Wednesday, March 06, 2013

Hanging On The Telephone - Wednesday

The phones are jangling insistently as I enter the office after another fruitless appointment. Negotiator S is looking harassed, locked into what sounds like a difficult call. B the letting lush is over by the printer ignoring the residential line again. The ringing in my ears gets louder.

Coat still on, I grab a handset and punch the flashing light. Corporate greeting parroted I find out why we are so sought after.
‘You have a two bedroom flat advertised in the paper for £95,000,’ says an uncultured voice. ‘Can we view it?’

My mind goes blank. Have I finally cracked and regressed back through some sort of mental time warp to the nineties, when I still thought I had career prospects and good hair? The other lines still chime and B still fiddles with the printer paper tray. Where the hell is everyone else?

‘Can you grab one of our lines?’ I ask B fractiously, after I’ve realised what has happened and dumped the caller to a rarely used swear word in response.
‘I’m trying to get a contract sorted.’ Snaps B, shoving the offending paper tray back into the machine with an expensive grating sound. If the engineer comes out again this month he’ll need his own coffee mug.

I take one of the ringing lines as S finally finishes her call and grabs the other one, look of unflattering fatigue on her, as yet, unlined face.
‘It’s not £95,000 madam,’ I say apologetically. ‘The paper have missed a number two out.’
As I say it, M our obese mortgage man waddles back from the direction of the gents’ toilet, my newspaper under his arm. He’s clearly not missed a number two out, I think angrily, as a vision of having to eat my sandwich in a rush while scanning the headlines M’s been perusing before washing his hands, flashes in my head like strobe lighting.

‘So what are you saying?’ Quizzes the lady caller curtly. ‘Is it £95,200 then?’
Can people really be that stupid? I think, before answering the rhetorical thought in the affirmative.
‘I’m sorry it should have read £295,00 madam.’ I say, bracing myself for the vitriol. Quite inventive as it happens, but with a more commonly used expletive this time.

‘You lot are all the same,’ rants the woman, certainly no longer a lady. ‘It’s just a con to get us to call.’ She couldn’t be further from the truth, but I’ve no time to explain as another two lines have just started trilling and I like to answer within three rings. Any quicker and it sounds desperate, much longer and you appear uncaring and understaffed.

S and I simultaneously explain the misprint to another pair of dreamers just as trainee F wanders in, snout in a McDonald’s takeaway bag. I point to a third line just illuminating - which is more than he’s ever managed to be. He nods and takes another bite from his burger. I physically feel an artery constricting.

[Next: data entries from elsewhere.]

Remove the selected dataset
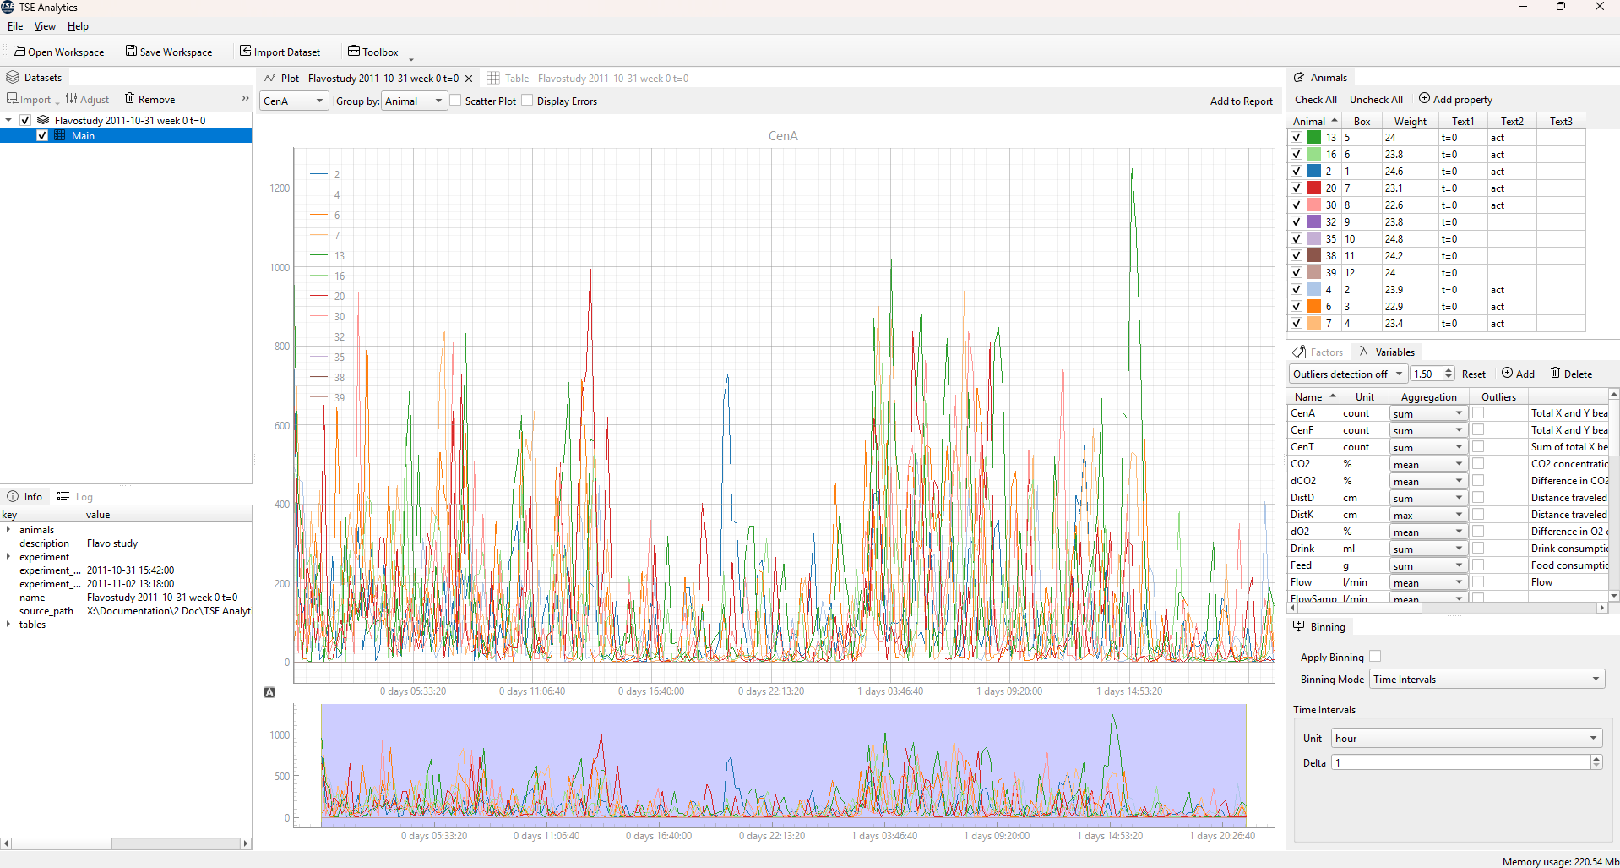[x=149, y=99]
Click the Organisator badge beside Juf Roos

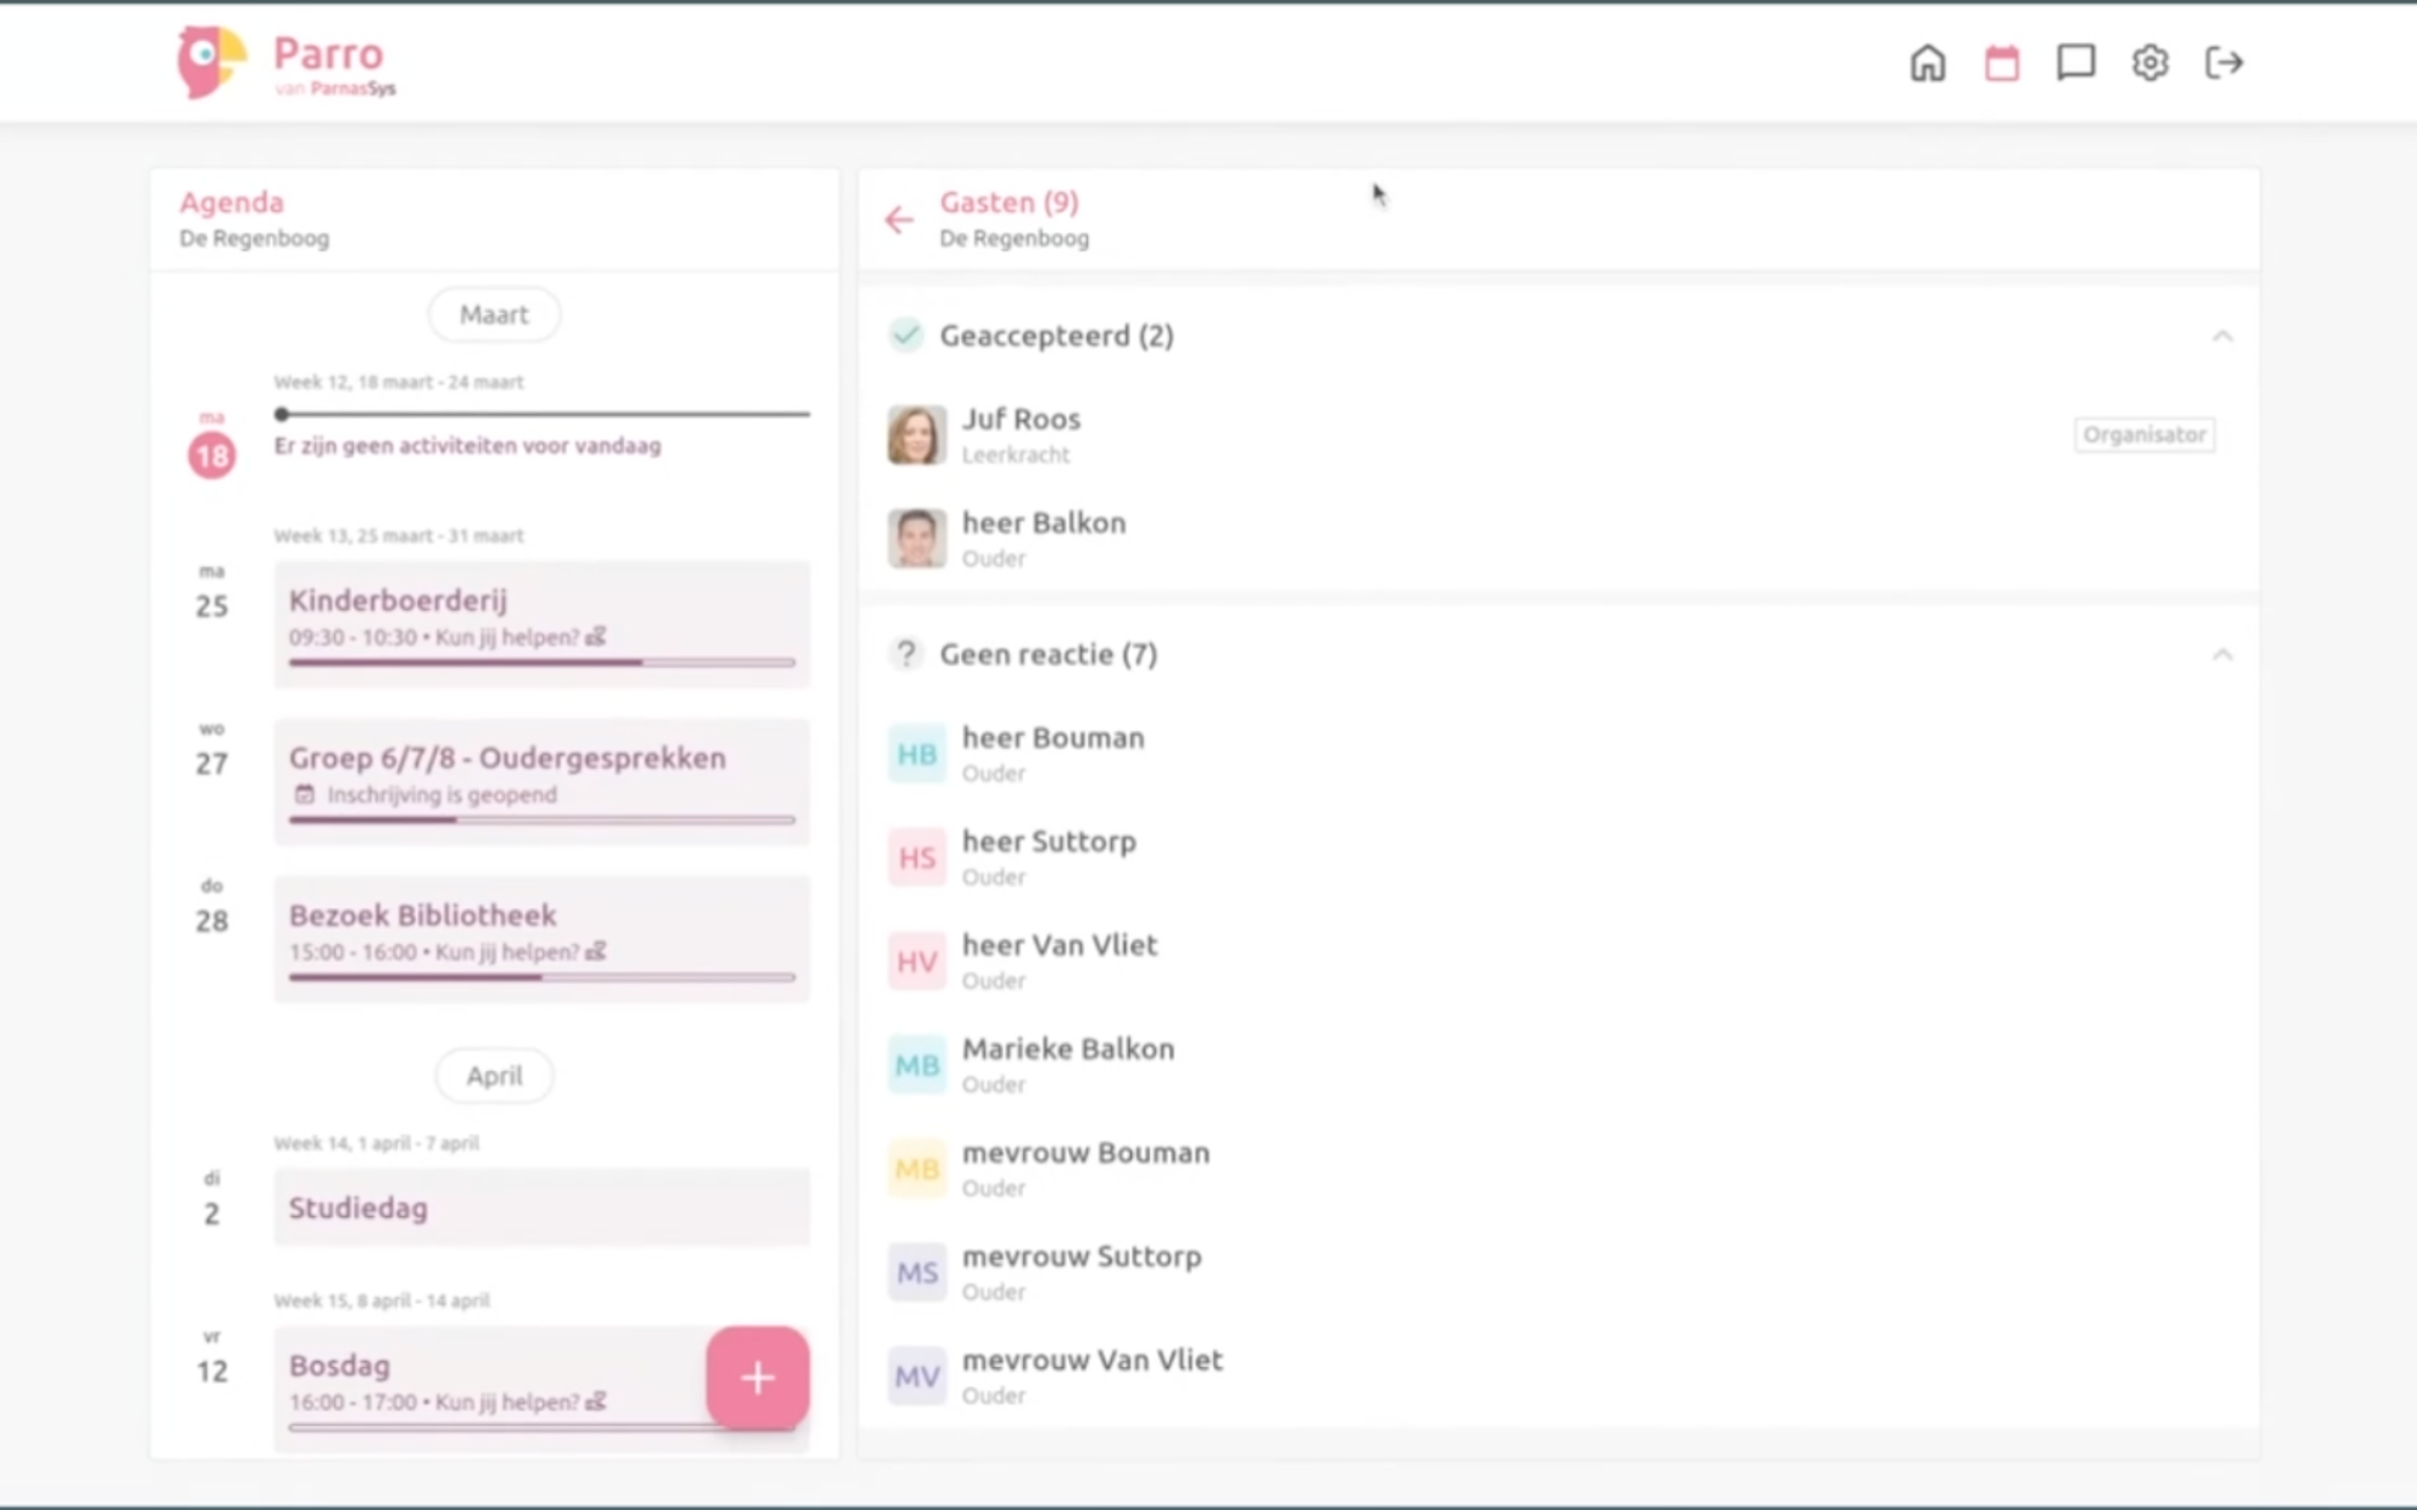pyautogui.click(x=2145, y=434)
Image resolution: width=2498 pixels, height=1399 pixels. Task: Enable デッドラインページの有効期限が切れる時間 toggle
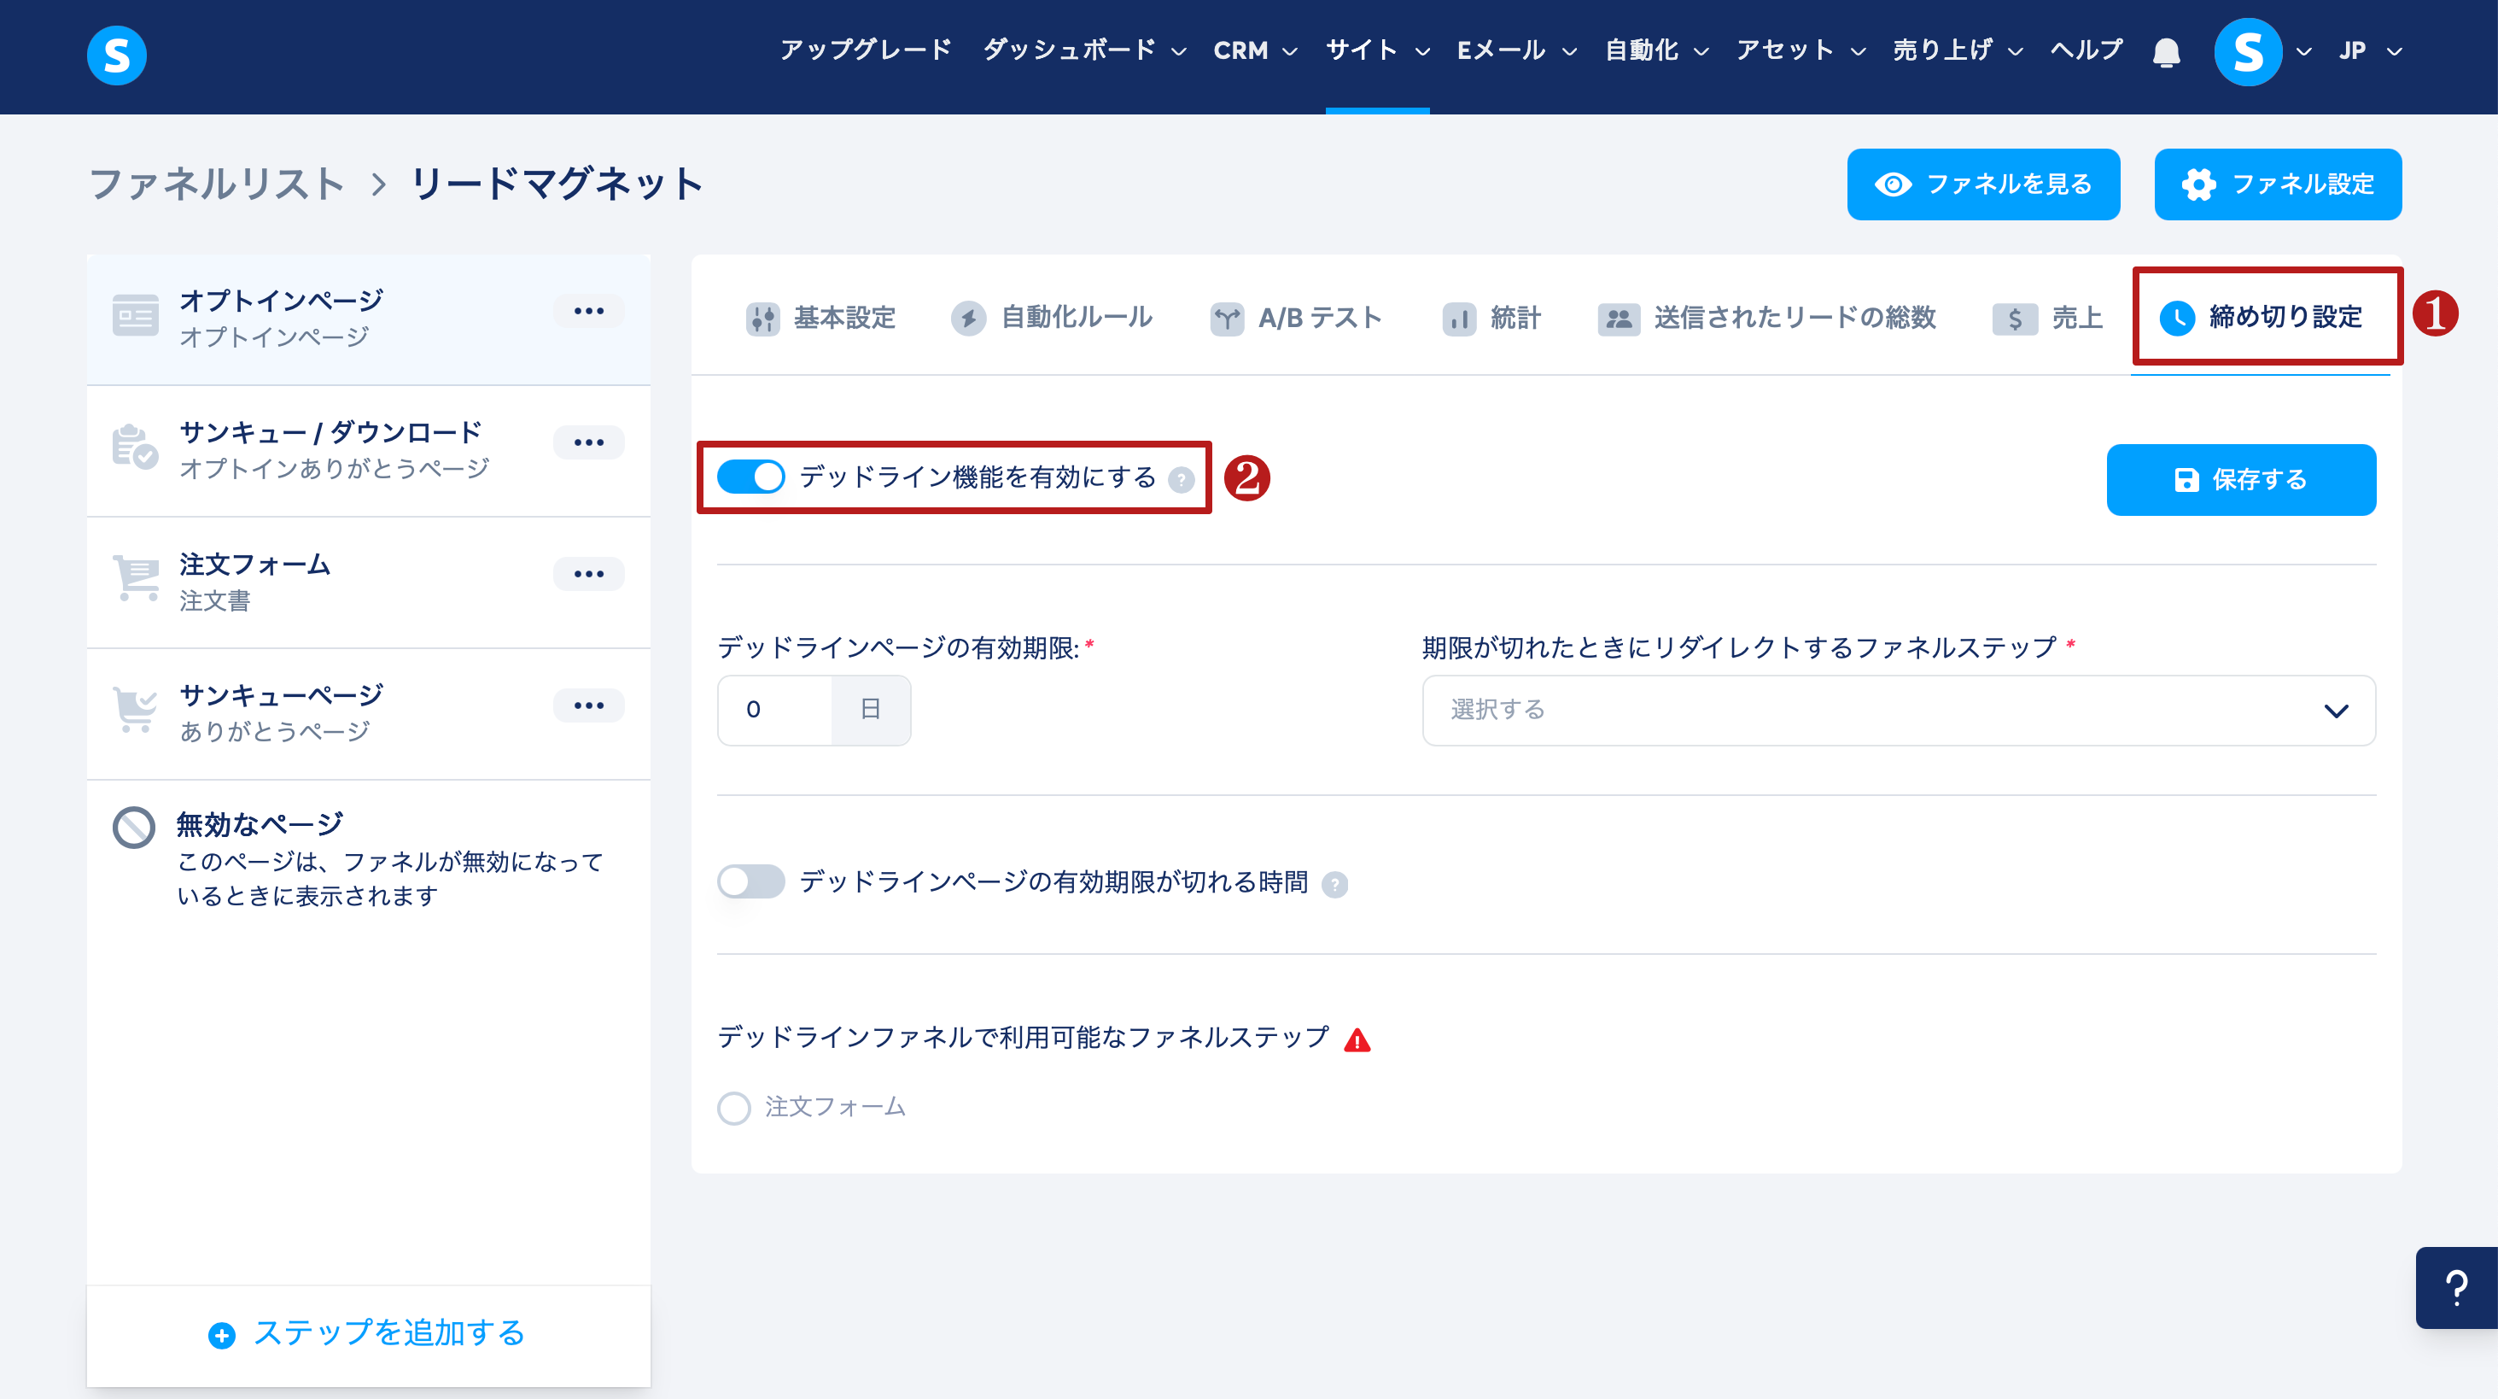tap(751, 881)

‘Where on earth is everyone?’ I grumble when the activity has finally quelled.
‘Lunch.’ Says F wiping a dollop of ketchup from his chin and only succeeding in smearing it across his face like some lipstick-smudged tart after a busy night by the wheelie-bins – or B in lettings.

‘So is this, like, a new instruction?’ Asks F when I find a copy of the free paper and angrily highlight the printer’s error.
Punching him is no longer a viable option, although God knows it’s tempting. I make a mental note to bring his lack of awareness up at our monthly one-to-one, if I remember…

‘They can’t really expect us to be selling a two bed for that money in that location.’ Says S wearily as assistant manager T walks back in carrying a brace of expensive-looking shopping bags.
‘Alright?’ He asks warily, the atmosphere frostier than a mortuary fridge.
Not really.

‘Bloody idiots.’ Pronounces T, once I’ve informed him why the phones will be uncommonly busy for the next three days.
‘The paper or the punters?’ Asks S walking towards the kitchen slowly.
‘Both.’ Answers T before adding. ‘Does anyone want to see my new shirts?’

A snip apparently.

Engaging property advice with the e-book, take a free look on Amazon here: 


Mr P said...

Well, at least you know how to drum up some more business now - drop the asking prices & reset the market to 1999 or thereabouts ;-)

secret agent said...

I'll suggest it to my vendors Mr P...

jonathan davis said...

A. There are loads of people trying to sell but they are not sellers.
B. I love it the way you guys call them vendors. Gosh, you're all soooo clever

Anonymous said...

Re. Vendors - Dictionary definition seems to fit and every industry has to have some buzzword bingo - not sure what your point is?

jonathan davis said...

Why don't they just say Sellers? Because tbey want to appear smart and ooer technical

The Sussex Idler said...

Vendre is French for 'to sell'. It's not a biggie, Jonathan.

jonathan davis said...

Merci de l'information. En fait je peux parler la francais pas mal du tout. Tout a fait, ce n'est bas un 'biggie', mais la question existe, pourquoi les agents emploient tellement mot haut? A mon avis, c'est vachement faux intellectuelle.